__EXTRACT PROVIDED__
=== Begin Enclosure ===
"That is exactly my own opinion," M. de Polignac calmly replied.
After this coincidence of ideas, silence fell between the two travellers, during which time daylight began to lighten the darkness that had enshrouded the first portion of their journey.
Thomas was struck with the sight of the ex-minister's long, easily recognisable profile, sharply defined against the increasing light as the horses' feet rattled on the pavement of a town where the shops were being cheerily opened, and the citizens were leisurely standing in little groups in the square, eager for any fresh news that might be going about. Thomas thought their carriage was the object of some attention. He was, however, obliged to change horses at the hôtel de la poste, which was situated in the square, and, short though their halt was, it might prove quite long enough for the prince to be recognised and for the news to create a sensation throughout the town, with what result it was impossible to calculate. Thomas wore a cap with a broad peak; he threw this over the prince's aristocratic face and wrapped his comforter round his neck. Thomas called this proceeding extinguishing his prisoner. When the inquisitive townsfolk came and looked in at the door of the carriage and saw, by the side of Thomas's round, open, cool face, a bonneted figure shrouded in a neck-wrapper, no suspicion was aroused in their breasts, and the carriage started off with fresh horses at a tearing pace. This manœuvre was repeated at nearly every place of relay. When Thomas related these incidents, it was with a certain degree of melancholy. He did not forget that prison, and perhaps even death, awaited his travelling-companion at their journey's end, he who on more than one occasion, indeed, was to confront in a court of justice the alternative of death or imprisonment.
=== End Enclosure ===
__TRY IT__
Copy, word for word, the part of the passage about Thomas and M. de Polignac's journey that begins with "After this coincidence" and ends with "of their journey.".

__RECORDS PROVIDED__
=== Begin Enclosure ===
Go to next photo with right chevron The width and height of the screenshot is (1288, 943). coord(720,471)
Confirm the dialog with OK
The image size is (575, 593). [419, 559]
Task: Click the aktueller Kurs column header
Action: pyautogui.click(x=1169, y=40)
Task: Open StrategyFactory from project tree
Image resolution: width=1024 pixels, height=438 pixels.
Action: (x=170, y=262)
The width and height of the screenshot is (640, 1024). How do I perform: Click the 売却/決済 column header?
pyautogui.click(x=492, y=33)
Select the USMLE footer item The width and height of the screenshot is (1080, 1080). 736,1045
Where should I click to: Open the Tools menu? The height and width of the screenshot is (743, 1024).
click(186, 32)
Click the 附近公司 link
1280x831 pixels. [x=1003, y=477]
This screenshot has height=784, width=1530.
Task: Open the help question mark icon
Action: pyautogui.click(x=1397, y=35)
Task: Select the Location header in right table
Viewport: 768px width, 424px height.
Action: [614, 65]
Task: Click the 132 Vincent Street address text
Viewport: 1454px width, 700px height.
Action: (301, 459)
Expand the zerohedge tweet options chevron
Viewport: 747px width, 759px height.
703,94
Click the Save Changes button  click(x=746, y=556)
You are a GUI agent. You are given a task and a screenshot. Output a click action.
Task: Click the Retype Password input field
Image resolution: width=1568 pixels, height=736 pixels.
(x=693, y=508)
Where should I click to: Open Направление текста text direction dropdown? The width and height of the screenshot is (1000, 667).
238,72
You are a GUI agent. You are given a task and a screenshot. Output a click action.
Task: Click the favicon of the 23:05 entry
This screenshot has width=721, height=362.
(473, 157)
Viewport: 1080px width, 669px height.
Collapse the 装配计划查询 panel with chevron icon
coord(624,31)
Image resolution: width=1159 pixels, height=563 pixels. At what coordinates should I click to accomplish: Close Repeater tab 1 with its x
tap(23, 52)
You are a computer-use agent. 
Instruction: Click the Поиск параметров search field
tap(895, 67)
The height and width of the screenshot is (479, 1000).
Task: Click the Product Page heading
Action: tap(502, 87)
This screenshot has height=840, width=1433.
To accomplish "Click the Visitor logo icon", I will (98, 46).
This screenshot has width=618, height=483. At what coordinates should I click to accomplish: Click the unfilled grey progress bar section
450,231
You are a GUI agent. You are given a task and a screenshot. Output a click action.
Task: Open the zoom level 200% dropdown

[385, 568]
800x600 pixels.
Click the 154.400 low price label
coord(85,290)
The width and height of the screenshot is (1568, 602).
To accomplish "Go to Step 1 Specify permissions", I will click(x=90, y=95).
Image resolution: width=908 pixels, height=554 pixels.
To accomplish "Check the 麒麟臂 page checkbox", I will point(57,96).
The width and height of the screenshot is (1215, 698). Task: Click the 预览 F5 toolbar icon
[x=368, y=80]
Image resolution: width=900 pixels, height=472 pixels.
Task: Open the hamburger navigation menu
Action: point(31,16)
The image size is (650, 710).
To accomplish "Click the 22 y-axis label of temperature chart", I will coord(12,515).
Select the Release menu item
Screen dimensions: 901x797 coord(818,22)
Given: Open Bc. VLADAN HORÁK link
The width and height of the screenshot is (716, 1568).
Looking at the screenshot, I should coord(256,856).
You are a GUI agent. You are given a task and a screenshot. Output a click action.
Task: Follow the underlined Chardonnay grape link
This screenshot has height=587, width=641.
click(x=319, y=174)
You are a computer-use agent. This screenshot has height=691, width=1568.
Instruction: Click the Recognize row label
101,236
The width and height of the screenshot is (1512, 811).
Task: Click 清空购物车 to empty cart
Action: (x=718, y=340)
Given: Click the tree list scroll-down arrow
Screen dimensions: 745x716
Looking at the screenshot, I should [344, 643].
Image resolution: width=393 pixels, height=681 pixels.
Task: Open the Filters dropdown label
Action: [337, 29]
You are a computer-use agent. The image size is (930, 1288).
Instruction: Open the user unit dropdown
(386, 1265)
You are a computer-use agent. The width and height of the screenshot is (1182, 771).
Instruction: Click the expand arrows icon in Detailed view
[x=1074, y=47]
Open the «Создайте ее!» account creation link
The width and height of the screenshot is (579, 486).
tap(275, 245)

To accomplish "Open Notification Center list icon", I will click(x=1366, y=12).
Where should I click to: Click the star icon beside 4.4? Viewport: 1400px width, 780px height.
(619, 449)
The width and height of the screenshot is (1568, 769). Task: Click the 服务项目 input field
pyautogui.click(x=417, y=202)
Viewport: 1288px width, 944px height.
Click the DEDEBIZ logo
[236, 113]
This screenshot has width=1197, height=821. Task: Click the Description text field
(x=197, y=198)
=== End Enclosure ===
__FINISHED TASK__
After this coincidence of ideas, silence fell between the two travellers, during which time daylight began to lighten the darkness that had enshrouded the first portion of their journey.